明らかに不機嫌そうな凛に、言葉をかけようとする蓮。


キーンコーンカーンコーン


そのとき、1限始まりの予鈴が鳴る。

仕方なく蓮は、自分の席へと戻っていく。

凛は、昨日のホームルームでのことを思い出す。


蓮『同じ学級委員としてこれからよろしくね、“凛ちゃん”』


凛(やっぱりあんなの初めだけ。ああいうふうに、あいさつしてきた男子は初めてだったから…。少しでも、いい人なのかなと思った自分がバカみたい)

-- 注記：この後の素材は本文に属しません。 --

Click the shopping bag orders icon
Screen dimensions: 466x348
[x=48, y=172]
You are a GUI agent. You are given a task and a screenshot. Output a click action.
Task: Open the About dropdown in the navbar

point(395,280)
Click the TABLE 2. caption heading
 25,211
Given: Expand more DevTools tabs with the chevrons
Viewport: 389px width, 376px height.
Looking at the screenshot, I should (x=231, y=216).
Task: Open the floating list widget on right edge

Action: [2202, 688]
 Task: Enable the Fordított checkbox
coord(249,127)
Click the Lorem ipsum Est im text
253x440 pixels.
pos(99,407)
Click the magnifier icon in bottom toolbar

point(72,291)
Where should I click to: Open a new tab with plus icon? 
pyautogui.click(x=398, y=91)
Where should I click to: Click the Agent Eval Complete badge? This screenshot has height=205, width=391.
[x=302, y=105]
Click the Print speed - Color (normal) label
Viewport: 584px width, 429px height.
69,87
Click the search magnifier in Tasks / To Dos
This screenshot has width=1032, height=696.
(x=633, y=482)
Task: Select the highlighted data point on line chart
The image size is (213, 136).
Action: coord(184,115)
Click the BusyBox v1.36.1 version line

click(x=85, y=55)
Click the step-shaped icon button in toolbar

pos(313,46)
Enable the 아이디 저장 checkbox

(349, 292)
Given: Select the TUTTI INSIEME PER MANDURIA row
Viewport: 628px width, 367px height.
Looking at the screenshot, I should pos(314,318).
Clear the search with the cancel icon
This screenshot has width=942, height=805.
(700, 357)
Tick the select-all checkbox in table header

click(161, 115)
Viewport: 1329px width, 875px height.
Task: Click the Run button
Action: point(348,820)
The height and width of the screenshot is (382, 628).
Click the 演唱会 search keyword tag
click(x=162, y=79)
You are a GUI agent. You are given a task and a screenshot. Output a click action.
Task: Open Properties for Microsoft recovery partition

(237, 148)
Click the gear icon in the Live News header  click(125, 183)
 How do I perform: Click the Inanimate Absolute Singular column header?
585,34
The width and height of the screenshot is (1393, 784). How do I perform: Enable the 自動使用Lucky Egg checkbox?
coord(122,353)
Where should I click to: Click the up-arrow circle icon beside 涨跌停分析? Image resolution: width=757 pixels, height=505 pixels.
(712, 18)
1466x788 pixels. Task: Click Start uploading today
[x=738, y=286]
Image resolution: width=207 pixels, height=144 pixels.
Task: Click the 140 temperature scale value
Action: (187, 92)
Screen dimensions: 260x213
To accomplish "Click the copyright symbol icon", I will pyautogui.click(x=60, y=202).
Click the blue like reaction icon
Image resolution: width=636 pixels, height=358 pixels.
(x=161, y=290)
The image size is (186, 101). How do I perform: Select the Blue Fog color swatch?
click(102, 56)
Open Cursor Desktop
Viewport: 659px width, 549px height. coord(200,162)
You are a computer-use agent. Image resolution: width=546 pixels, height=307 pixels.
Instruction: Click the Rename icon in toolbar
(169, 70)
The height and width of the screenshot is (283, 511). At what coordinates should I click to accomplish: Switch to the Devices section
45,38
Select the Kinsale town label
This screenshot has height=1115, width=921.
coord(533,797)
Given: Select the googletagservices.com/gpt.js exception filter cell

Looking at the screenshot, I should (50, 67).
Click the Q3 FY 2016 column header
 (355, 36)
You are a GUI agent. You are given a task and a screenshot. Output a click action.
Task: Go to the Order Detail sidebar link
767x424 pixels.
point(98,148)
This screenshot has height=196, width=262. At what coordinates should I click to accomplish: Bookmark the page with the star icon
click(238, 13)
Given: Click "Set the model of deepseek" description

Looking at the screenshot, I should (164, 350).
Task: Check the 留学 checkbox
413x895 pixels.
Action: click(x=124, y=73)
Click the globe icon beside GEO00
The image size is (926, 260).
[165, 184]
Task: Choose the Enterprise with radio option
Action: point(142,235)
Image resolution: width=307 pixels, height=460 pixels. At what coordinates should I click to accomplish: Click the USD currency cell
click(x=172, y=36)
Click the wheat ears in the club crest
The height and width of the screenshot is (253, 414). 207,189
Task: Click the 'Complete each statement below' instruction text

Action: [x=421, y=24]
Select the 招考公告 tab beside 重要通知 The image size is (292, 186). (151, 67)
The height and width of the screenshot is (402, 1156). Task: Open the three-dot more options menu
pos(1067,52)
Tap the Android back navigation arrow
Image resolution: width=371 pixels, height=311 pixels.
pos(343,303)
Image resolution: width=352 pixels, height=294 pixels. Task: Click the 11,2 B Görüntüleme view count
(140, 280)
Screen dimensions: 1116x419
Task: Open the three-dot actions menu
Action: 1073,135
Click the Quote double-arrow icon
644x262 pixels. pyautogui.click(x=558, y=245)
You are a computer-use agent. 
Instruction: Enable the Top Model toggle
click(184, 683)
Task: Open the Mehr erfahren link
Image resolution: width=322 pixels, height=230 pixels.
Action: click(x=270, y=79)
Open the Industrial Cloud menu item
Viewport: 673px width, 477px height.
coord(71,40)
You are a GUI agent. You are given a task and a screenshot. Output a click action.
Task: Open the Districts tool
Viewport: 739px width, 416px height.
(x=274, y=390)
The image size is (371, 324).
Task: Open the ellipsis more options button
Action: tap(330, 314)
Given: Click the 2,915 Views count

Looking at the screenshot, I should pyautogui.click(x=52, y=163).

そんなことを考えながら、凛は騒がしい教室内で、1限が始まるまでのわずかな時間、1人で静かに読書をする。



◯学校、2年2組の教室(1週間後)


蓮が転校してきて1週間。

あれから、また学級委員の集まりが放課後にあったが、蓮は用事があるからと言って先に帰っていく。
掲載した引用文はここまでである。